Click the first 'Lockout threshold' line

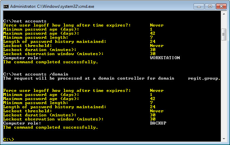pyautogui.click(x=83, y=46)
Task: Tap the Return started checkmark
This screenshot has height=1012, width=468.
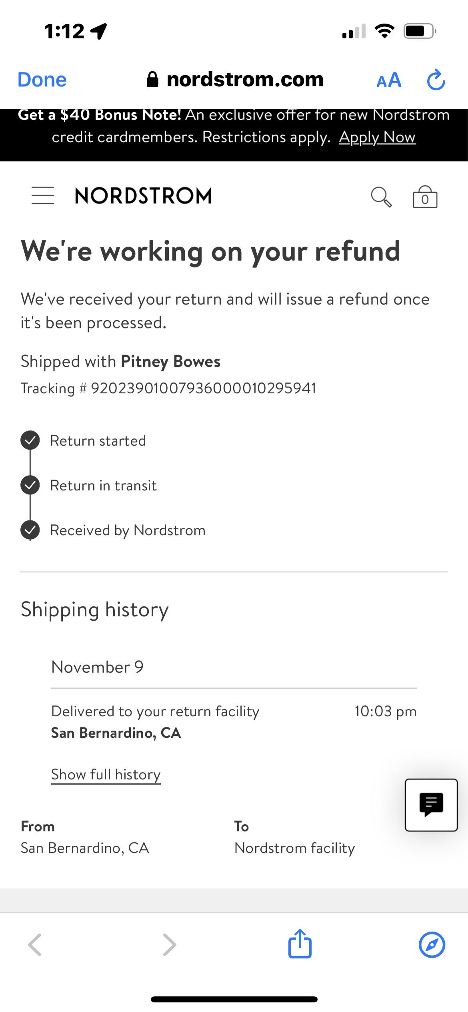Action: coord(30,440)

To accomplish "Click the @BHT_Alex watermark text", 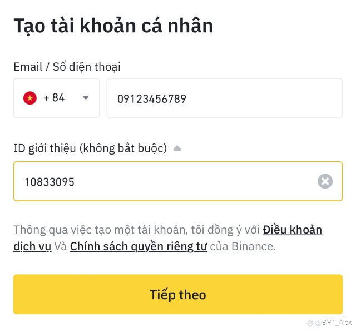I will 334,323.
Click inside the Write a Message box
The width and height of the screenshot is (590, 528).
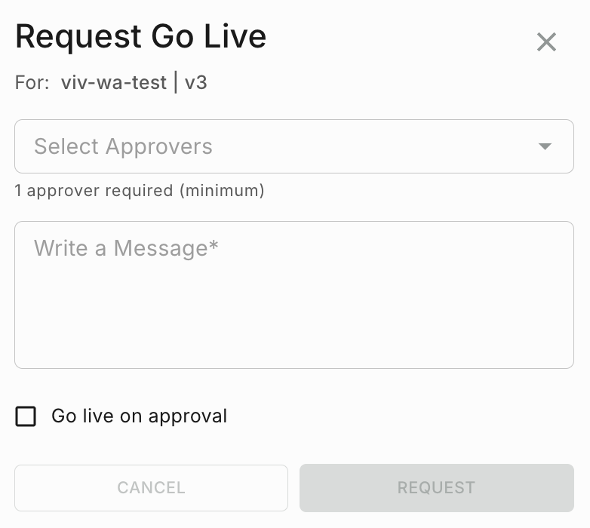(293, 302)
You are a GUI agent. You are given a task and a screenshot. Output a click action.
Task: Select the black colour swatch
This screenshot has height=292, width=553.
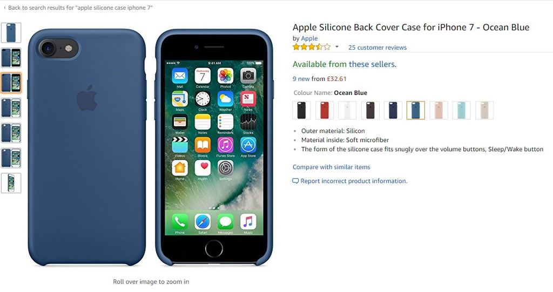(301, 111)
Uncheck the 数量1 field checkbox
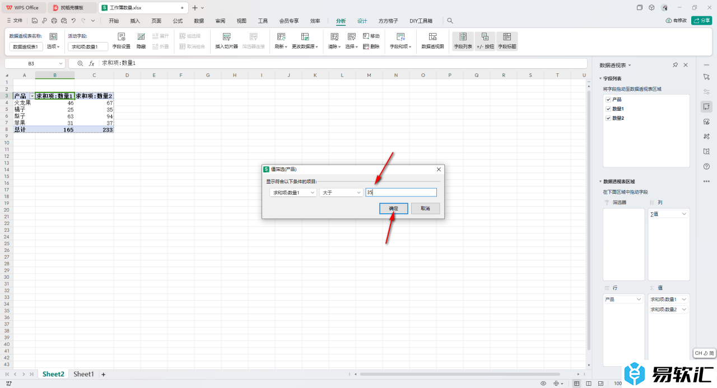This screenshot has height=388, width=717. (x=608, y=109)
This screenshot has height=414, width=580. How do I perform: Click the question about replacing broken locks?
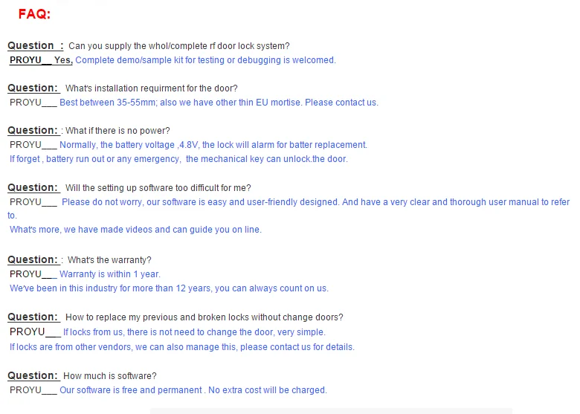click(x=204, y=317)
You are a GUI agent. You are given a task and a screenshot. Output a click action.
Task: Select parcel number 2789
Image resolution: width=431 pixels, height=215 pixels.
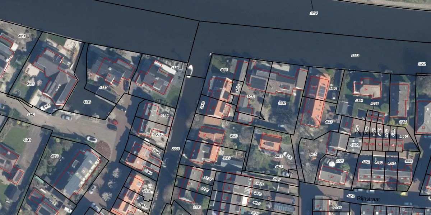(159, 135)
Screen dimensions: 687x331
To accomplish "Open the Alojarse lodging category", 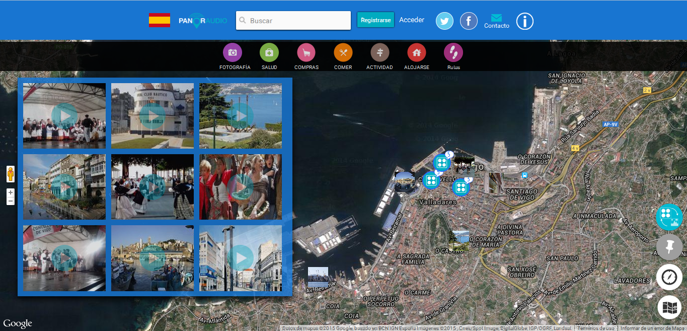I will pyautogui.click(x=417, y=52).
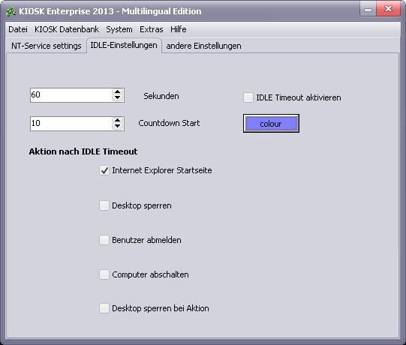Click the KIOSK app icon in title bar

pyautogui.click(x=11, y=11)
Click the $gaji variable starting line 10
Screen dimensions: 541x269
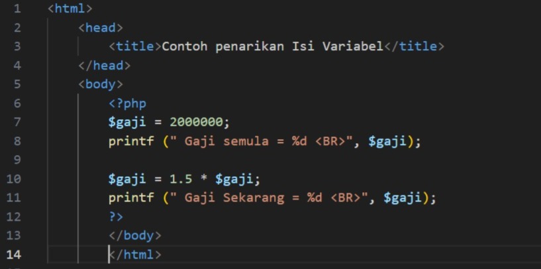click(124, 179)
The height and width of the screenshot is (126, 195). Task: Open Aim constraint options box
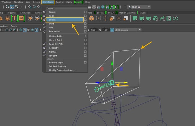click(x=85, y=28)
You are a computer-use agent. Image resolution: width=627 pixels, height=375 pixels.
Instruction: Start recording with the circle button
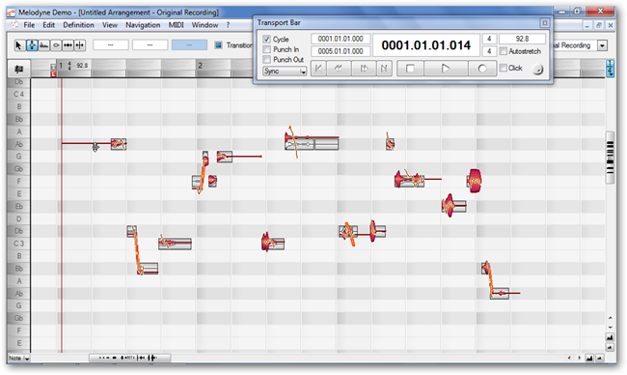(482, 69)
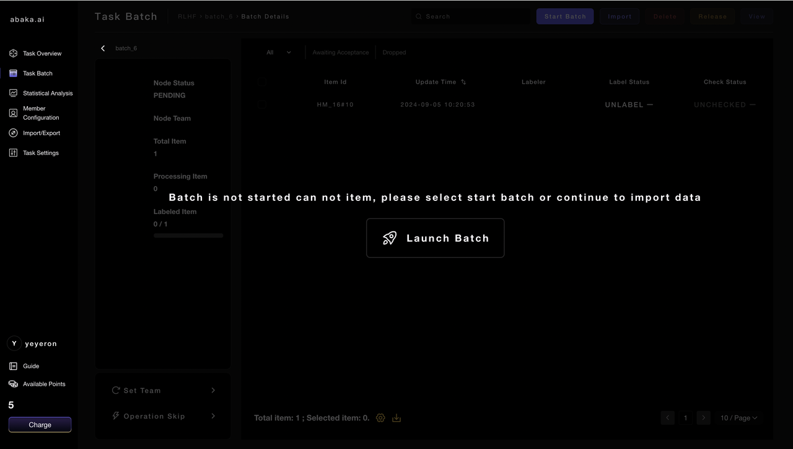793x449 pixels.
Task: Open the All filter dropdown
Action: click(x=279, y=53)
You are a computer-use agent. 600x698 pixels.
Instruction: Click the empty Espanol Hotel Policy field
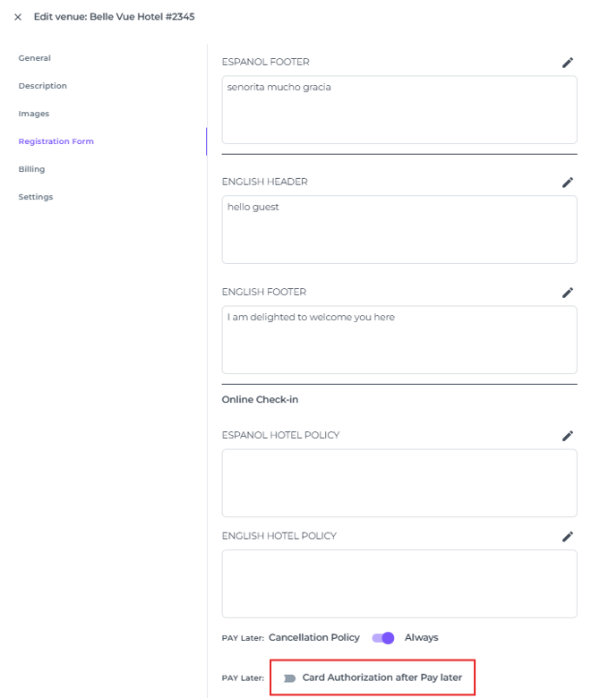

-------------------------

A clean copy is needed of the lines in the listing above from the one with "Screen dimensions: 541x269" through the one with "You are a computer-use agent. Image", exact in every word and free of pictures.

Screen dimensions: 541x269
click(124, 179)
The height and width of the screenshot is (126, 195). Task: Open Aim constraint options box
click(x=85, y=28)
You are a computer-use agent. Image resolution: width=627 pixels, height=375 pixels.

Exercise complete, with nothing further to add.